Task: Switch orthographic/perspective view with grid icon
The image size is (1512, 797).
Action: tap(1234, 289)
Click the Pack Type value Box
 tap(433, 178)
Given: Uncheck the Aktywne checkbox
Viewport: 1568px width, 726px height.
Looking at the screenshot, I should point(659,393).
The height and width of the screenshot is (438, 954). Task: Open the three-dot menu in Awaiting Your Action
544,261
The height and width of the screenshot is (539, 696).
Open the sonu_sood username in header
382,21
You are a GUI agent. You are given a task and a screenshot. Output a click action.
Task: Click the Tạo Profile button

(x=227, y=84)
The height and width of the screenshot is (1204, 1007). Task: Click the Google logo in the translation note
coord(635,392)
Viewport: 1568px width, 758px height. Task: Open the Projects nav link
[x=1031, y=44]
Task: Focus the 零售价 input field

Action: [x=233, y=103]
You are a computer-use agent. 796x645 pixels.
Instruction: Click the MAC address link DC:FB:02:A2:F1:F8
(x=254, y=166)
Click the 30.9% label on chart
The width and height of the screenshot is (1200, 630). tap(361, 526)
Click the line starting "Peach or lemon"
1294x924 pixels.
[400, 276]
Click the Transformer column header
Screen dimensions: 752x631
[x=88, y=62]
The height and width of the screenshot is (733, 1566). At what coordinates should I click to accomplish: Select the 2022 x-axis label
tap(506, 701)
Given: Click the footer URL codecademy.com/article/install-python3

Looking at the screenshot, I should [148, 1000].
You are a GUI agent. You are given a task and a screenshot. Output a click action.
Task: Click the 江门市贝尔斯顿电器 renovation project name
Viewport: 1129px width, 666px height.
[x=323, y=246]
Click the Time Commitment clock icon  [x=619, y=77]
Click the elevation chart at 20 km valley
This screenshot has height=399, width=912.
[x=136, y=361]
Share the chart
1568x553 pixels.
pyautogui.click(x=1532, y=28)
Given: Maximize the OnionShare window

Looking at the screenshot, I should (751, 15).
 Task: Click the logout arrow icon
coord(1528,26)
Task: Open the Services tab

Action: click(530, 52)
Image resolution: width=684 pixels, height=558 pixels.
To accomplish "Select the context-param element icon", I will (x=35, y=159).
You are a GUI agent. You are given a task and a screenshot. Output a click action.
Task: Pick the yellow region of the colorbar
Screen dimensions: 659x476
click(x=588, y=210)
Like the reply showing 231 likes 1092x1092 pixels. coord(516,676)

● **PROBLEM STATEMENT**: Copy out the full material exactly as it appears.

● **TASK RESPONSE**:
Task: Switch orthographic/perspective view with grid icon
The image size is (1512, 797).
Action: tap(1234, 289)
Click the Pack Type value Box
 tap(433, 178)
Given: Uncheck the Aktywne checkbox
Viewport: 1568px width, 726px height.
Looking at the screenshot, I should point(659,393).
The height and width of the screenshot is (438, 954). Task: Open the three-dot menu in Awaiting Your Action
544,261
The height and width of the screenshot is (539, 696).
Open the sonu_sood username in header
382,21
You are a GUI agent. You are given a task and a screenshot. Output a click action.
Task: Click the Tạo Profile button

(x=227, y=84)
The height and width of the screenshot is (1204, 1007). Task: Click the Google logo in the translation note
coord(635,392)
Viewport: 1568px width, 758px height. Task: Open the Projects nav link
[x=1031, y=44]
Task: Focus the 零售价 input field

Action: [x=233, y=103]
You are a computer-use agent. 796x645 pixels.
Instruction: Click the MAC address link DC:FB:02:A2:F1:F8
(x=254, y=166)
Click the 30.9% label on chart
The width and height of the screenshot is (1200, 630). tap(361, 526)
Click the line starting "Peach or lemon"
1294x924 pixels.
[400, 276]
Click the Transformer column header
Screen dimensions: 752x631
[x=88, y=62]
The height and width of the screenshot is (733, 1566). At what coordinates should I click to accomplish: Select the 2022 x-axis label
tap(506, 701)
Given: Click the footer URL codecademy.com/article/install-python3

Looking at the screenshot, I should [148, 1000].
You are a GUI agent. You are given a task and a screenshot. Output a click action.
Task: Click the 江门市贝尔斯顿电器 renovation project name
Viewport: 1129px width, 666px height.
[x=323, y=246]
Click the Time Commitment clock icon  [x=619, y=77]
Click the elevation chart at 20 km valley
This screenshot has height=399, width=912.
[x=136, y=361]
Share the chart
1568x553 pixels.
pyautogui.click(x=1532, y=28)
Given: Maximize the OnionShare window

Looking at the screenshot, I should (751, 15).
 Task: Click the logout arrow icon
coord(1528,26)
Task: Open the Services tab

Action: click(530, 52)
Image resolution: width=684 pixels, height=558 pixels.
To accomplish "Select the context-param element icon", I will (x=35, y=159).
You are a GUI agent. You are given a task and a screenshot. Output a click action.
Task: Pick the yellow region of the colorbar
Screen dimensions: 659x476
click(x=588, y=210)
Like the reply showing 231 likes 1092x1092 pixels. coord(516,676)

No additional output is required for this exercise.